◆ DATA FOR PROCESSING
::::

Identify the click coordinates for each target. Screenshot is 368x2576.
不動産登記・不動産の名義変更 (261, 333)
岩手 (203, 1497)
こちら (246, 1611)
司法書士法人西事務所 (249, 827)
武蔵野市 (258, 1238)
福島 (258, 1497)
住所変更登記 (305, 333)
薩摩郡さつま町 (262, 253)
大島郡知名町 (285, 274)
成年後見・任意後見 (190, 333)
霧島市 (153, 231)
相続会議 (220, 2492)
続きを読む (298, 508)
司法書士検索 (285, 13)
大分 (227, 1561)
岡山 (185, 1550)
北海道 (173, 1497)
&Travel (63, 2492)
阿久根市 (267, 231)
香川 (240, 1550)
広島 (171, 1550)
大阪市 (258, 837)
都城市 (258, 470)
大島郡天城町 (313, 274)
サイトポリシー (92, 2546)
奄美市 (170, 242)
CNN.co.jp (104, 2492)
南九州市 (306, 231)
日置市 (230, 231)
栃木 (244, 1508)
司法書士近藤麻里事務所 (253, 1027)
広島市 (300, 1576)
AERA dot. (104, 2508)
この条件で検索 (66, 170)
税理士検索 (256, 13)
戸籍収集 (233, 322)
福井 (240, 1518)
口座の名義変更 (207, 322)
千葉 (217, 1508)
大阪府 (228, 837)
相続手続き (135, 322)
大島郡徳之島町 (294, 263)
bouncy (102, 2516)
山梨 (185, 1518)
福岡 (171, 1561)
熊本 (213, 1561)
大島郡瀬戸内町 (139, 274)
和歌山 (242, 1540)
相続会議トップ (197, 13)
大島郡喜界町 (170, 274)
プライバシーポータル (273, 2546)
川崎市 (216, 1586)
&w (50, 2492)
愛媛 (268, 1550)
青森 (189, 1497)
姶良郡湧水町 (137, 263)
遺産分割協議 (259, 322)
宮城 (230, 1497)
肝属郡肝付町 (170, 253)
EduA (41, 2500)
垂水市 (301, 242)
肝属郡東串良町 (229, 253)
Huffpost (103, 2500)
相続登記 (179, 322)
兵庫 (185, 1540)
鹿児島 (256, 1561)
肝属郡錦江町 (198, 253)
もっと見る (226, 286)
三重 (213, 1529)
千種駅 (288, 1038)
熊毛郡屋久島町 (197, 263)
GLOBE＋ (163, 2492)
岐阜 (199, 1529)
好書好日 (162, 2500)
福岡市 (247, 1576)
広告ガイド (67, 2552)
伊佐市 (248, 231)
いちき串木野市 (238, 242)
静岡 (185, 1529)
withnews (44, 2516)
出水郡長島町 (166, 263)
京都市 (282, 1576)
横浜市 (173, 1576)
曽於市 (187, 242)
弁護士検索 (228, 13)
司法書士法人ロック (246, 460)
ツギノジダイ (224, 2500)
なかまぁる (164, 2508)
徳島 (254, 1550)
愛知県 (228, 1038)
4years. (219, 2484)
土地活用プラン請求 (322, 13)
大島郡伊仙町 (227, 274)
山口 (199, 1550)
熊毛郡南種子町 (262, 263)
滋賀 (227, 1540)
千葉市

::::

◆ TO DO
From the listing above, return the lines starting at the one with "福岡 (171, 1561)" and ending at the one with "好書好日 (162, 2500)", both kept, exactly as they appear and nothing more.

◆ OUTPUT OF THE TASK
福岡 (171, 1561)
熊本 (213, 1561)
大島郡瀬戸内町 (139, 274)
和歌山 (242, 1540)
相続会議トップ (197, 13)
大島郡喜界町 (170, 274)
プライバシーポータル (273, 2546)
川崎市 (216, 1586)
&w (50, 2492)
愛媛 (268, 1550)
青森 (189, 1497)
姶良郡湧水町 (137, 263)
遺産分割協議 (259, 322)
宮城 (230, 1497)
肝属郡肝付町 (170, 253)
EduA (41, 2500)
垂水市 (301, 242)
肝属郡東串良町 (229, 253)
Huffpost (103, 2500)
相続登記 (179, 322)
兵庫 (185, 1540)
鹿児島 (256, 1561)
肝属郡錦江町 (198, 253)
もっと見る (226, 286)
三重 (213, 1529)
千種駅 (288, 1038)
熊毛郡屋久島町 (197, 263)
GLOBE＋ (163, 2492)
岐阜 (199, 1529)
好書好日 (162, 2500)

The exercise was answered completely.